## Source extract
----------

Is Sin real?

 

Sin is not the problem with humanity.

Whew!  Nice to get that bit of “heresy” out the way!  But of course, sin must be the problem with humanity.  That’s what the Bible tells us: sin is the problem, and Jesus is the answer, right?

Wrong.

Think about it this way: if sin is the wrong way to be, then sin’s opposite would be the right way to be, which is holy.  So if sin is the problem, and Jesus is the answer, then Jesus came and died to make us holy, right?  But while the New Testament speaks of Christ’s death as removing sin, that is not the goal.  If it were, the matter would be left there.

But it’s not.

Rather, the goal is plainly stated: as part of inaugurating the kingdom of God—that is, claiming all of existence for God and as God’s—Jesus came to renew right relationship between God and all things.  Dealing with sin is part of solving the problem, but it is not the problem.  The problem is that all things (foremost among them, perhaps, human beings) are not in right relationship with God.

Or better, that God loves us and longs for us, but our relationship with God is sundered and needs fixing.

If this is so, then God never see us simply as “sinners” in need of grace but as Gregg, John, Sally, and Matt, whom God loves with wild abandon and whom God longs to embrace as God’s own, beautiful and beloved children.  God does not so much seek to make us right as to hold us tight—not so much to right our behaviours as to right our hearts (and to write God’s law within our hearts, as Jer 33:31), and then our behaviours will follow.

Now I am not, for all of that, suggesting that the notion of sin is nonsensical, oppressive or outdated.  Nor am I implying that the rightness of our thoughts, words, and actions are unimportant—both to ourselves and to God.  Perhaps I could say it this way: God’s love (and truth) are focal, but sin matters.

God’s love being focal means that Christianity is not about rules.  It means that as a Christian I never get to the point where I am “a hopeless case,” “unforgivable,” or “worthless.”

In short, for me the deep reality of God’s loves and God’s truth means that when people ask why I am a Christian I give them this reason: because I have been convinced by God’s truth and fallen in love with God, who loves and heals me.  Because I have felt the deep, deep desire of God for me and, like Augustine says, “the satiation of God’s love is insatiable.”

So what about sin: what is it and why is it important?

To my mind, “sin” is things we do or maintain (acts, thoughts, or dispositions commissive or omissive–conscious, pre-conscious, or unconscious), that thwart our proper relationship with ourselves, our fellows, our world, and ultimately God.  Fleshing this out in terms of life’s daily activities is an important task, but it’s beyond the scope of this post.

Instead, I’d like to offer my main reasons for not jettisoning a concrete notion of sin.  First, because evil is real.  Second, because evil is real.  Third—need I go on?

The reality of evil is the reality that people suffer and die.  In that sense, insisting on evil’s reality is  an insistence that people matter.  So against the idea that sin burdens us with unnecessary guilt, maintaining the seriousness of evil and wrongdoing does not straightjacket our freedom but rather deeply affirms our worth.  As such, it is the crucial correlate to the biblical claim that God loves us.

----------

## Exercises
- 1) Answer these questions from the post on sin, each on its own line:
(a) What does the post say Jesus came to renew?
(b) What reason does the writer give people who ask why they are a Christian?
(c) What does the post say the reality of evil is?
- 2) Rewrite the post on sin between "Instead, I’d like" and "God loves us.", inclusive, changing "jettisoning" to "abandoning".
- 3) Carry on the post about sin, picking up after its last sentence.

## Excerpted data

----------

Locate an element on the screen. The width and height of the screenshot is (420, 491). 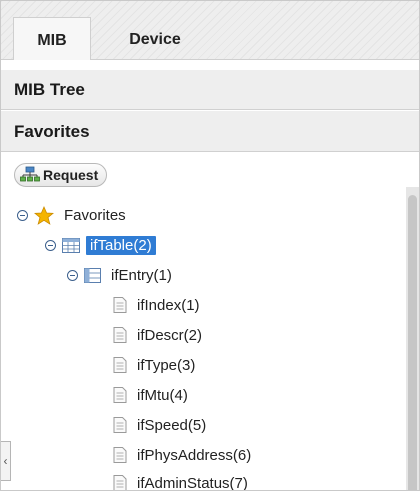
tree-leaf: ifPhysAddress(6) is located at coordinates (184, 455).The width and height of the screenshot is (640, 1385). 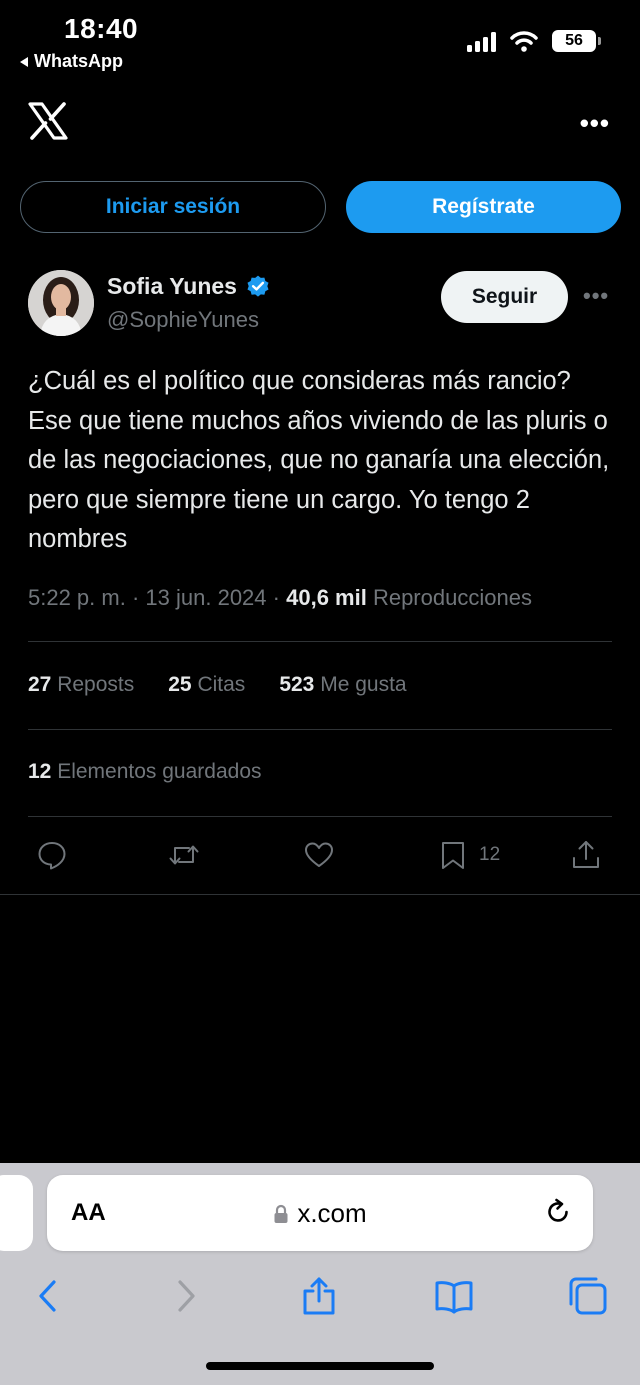 What do you see at coordinates (468, 855) in the screenshot?
I see `bookmark-button: 12` at bounding box center [468, 855].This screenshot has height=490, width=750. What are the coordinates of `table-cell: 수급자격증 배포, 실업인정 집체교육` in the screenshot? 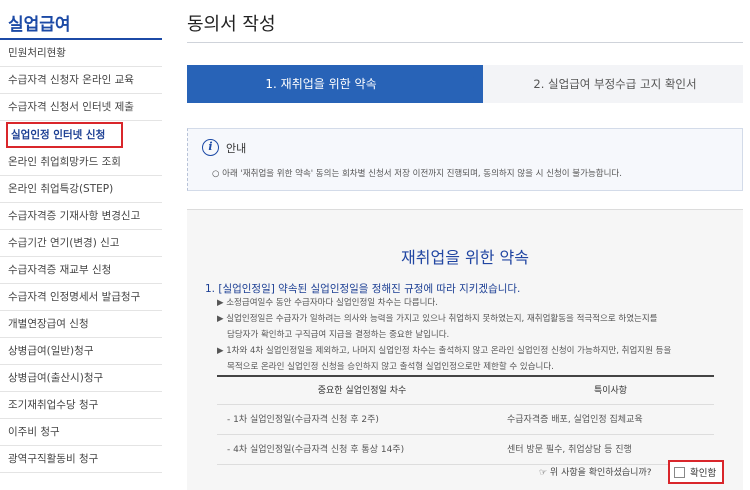 It's located at (575, 420).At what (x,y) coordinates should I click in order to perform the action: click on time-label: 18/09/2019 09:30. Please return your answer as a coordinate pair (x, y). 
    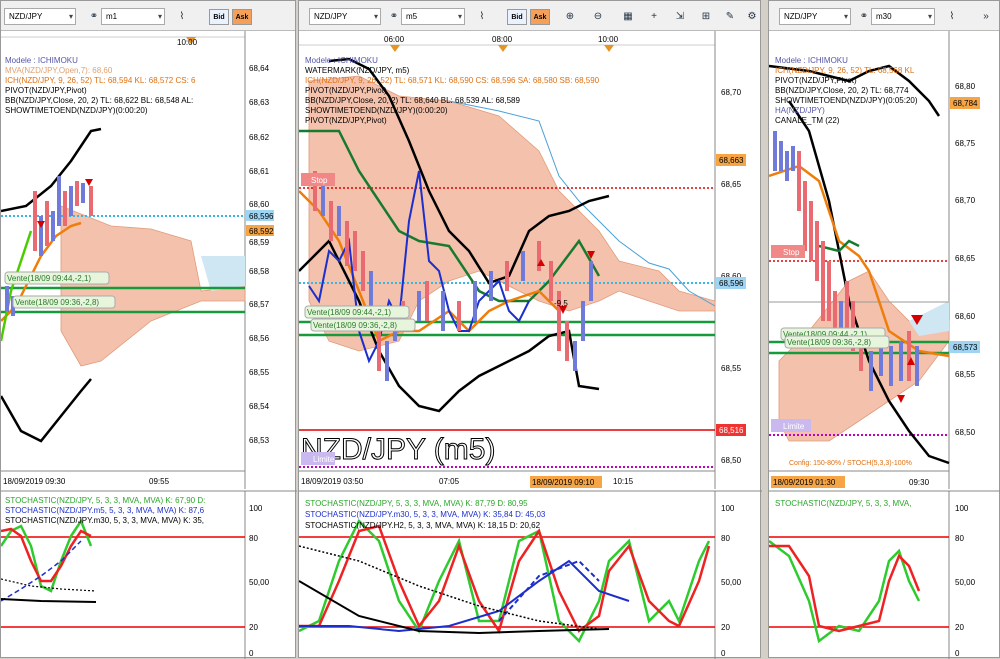
    Looking at the image, I should click on (34, 482).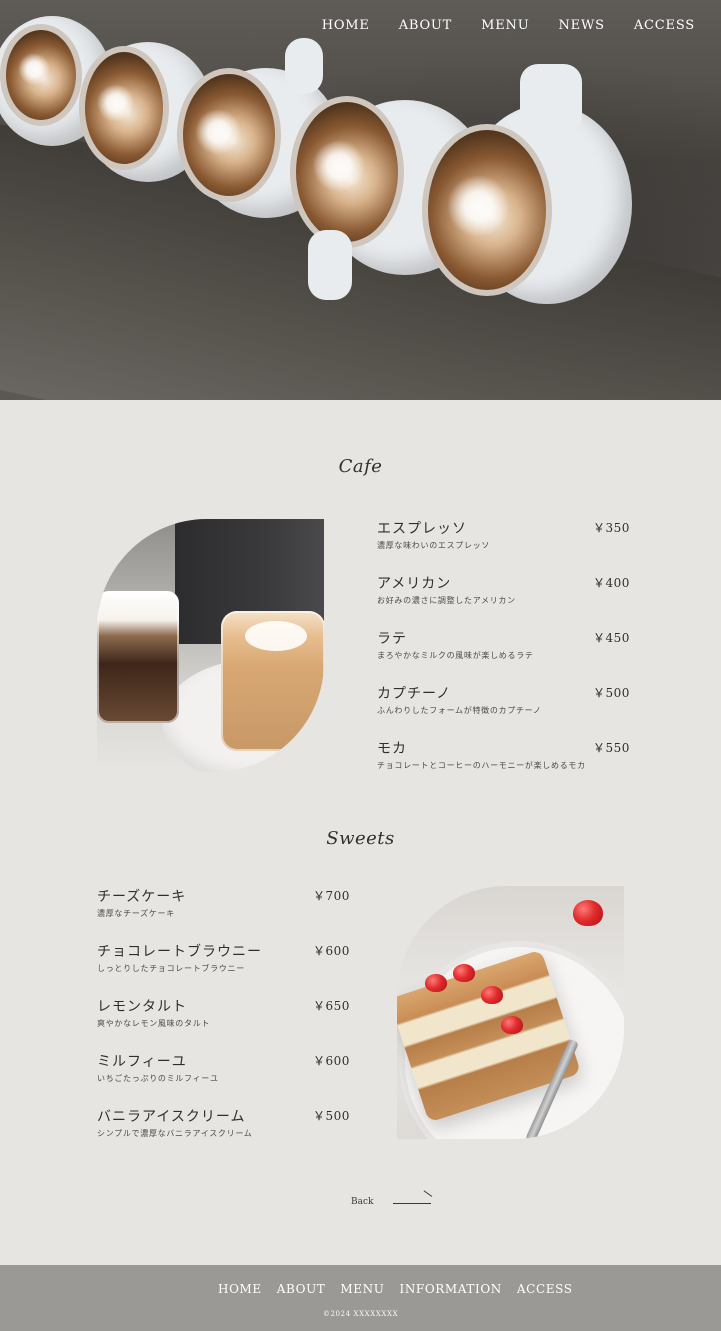  What do you see at coordinates (392, 749) in the screenshot?
I see `menu-item-name: モカ` at bounding box center [392, 749].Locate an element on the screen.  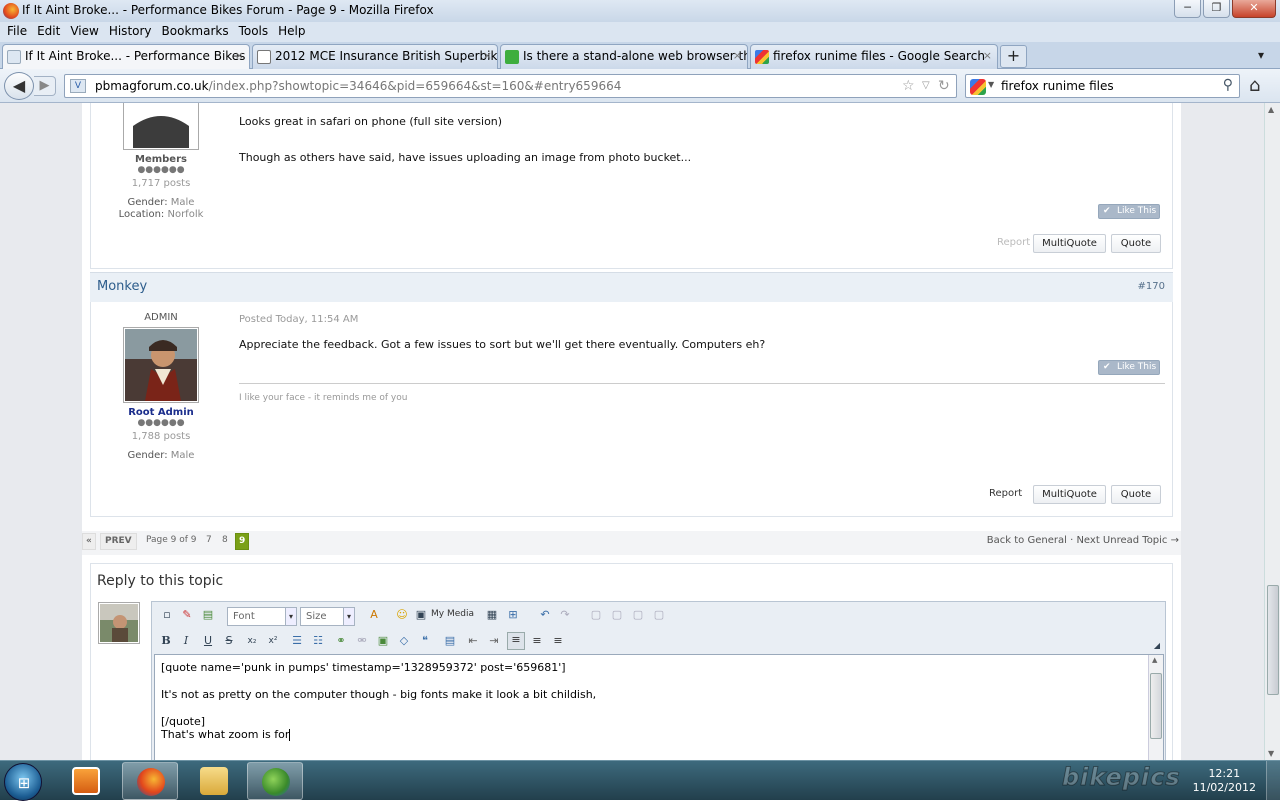
forward-button: ▶ is located at coordinates (45, 86). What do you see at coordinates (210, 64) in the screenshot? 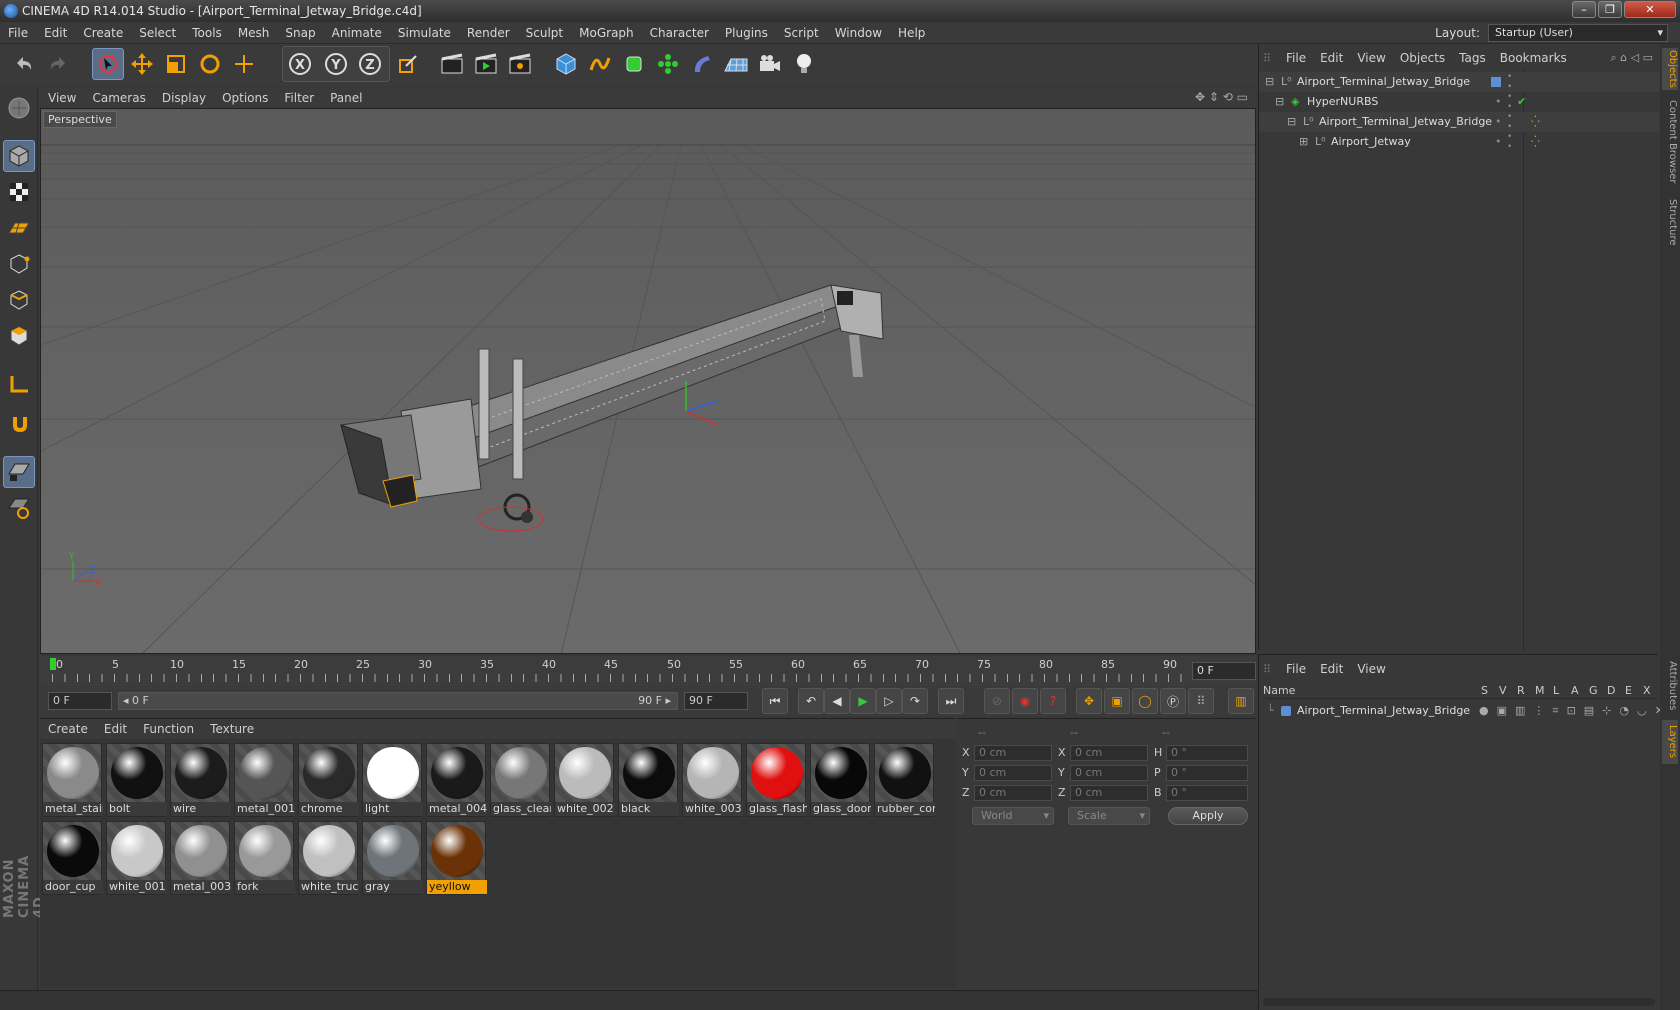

----------

## Answers to each task
- 1)
(a) Right relationship between God and all things.
(b) That they have been convinced by God's truth and fallen in love with God, who loves and heals them.
(c) The reality that people suffer and die.

- 2)
Instead, I’d like to offer my main reasons for not abandoning a concrete notion of sin.  First, because evil is real.  Second, because evil is real.  Third—need I go on?

The reality of evil is the reality that people suffer and die.  In that sense, insisting on evil’s reality is  an insistence that people matter.  So against the idea that sin burdens us with unnecessary guilt, maintaining the seriousness of evil and wrongdoing does not straightjacket our freedom but rather deeply affirms our worth.  As such, it is the crucial correlate to the biblical claim that God loves us.

- 3)
The flipside of evil being real (and wrong) is that justice is necessary.  And this is one of the central claims of Jesus as Messiah: he came to deal with sin and death—with evil in all its various forms.  But the reality is, God’s justice is limited.

What… more heresy…?

I think not.  But you’ll have to wait until next post to decide.

3 thoughts on “Is Sin real?

    • Santiago!

      Great to have your comments here again. Thanks for the link to this podcast with Steve Brown: I listened to it with interest and then read a few reviews of the book on Amazon. So here’s my perspective, bearing in mind that I haven’t actually read the book itself.

      This is an important quotation from the podcast, at around minute 17:

      “In Romans Paul is so clear about the imputation of the righteousness of Christ. Not only did Jesus take our sin . . . but he gave us all of his righteousness. . . . Which means that sin is not the issue anymore. And when we make it the issue we become blasphemous and deny the gospel that is at the essence of the Christian faith.”

      During the podcast Steve Brown made much of the fact that Christians should not be pigeonholing other Christians on the basis of their specific beliefs and thereby disqualifying their perspectives. Agreed. We need dialogue and not dispute. However, we must also recognize that while our specific beliefs open new possibilities for our existence, they likewise naturally foreclose on others.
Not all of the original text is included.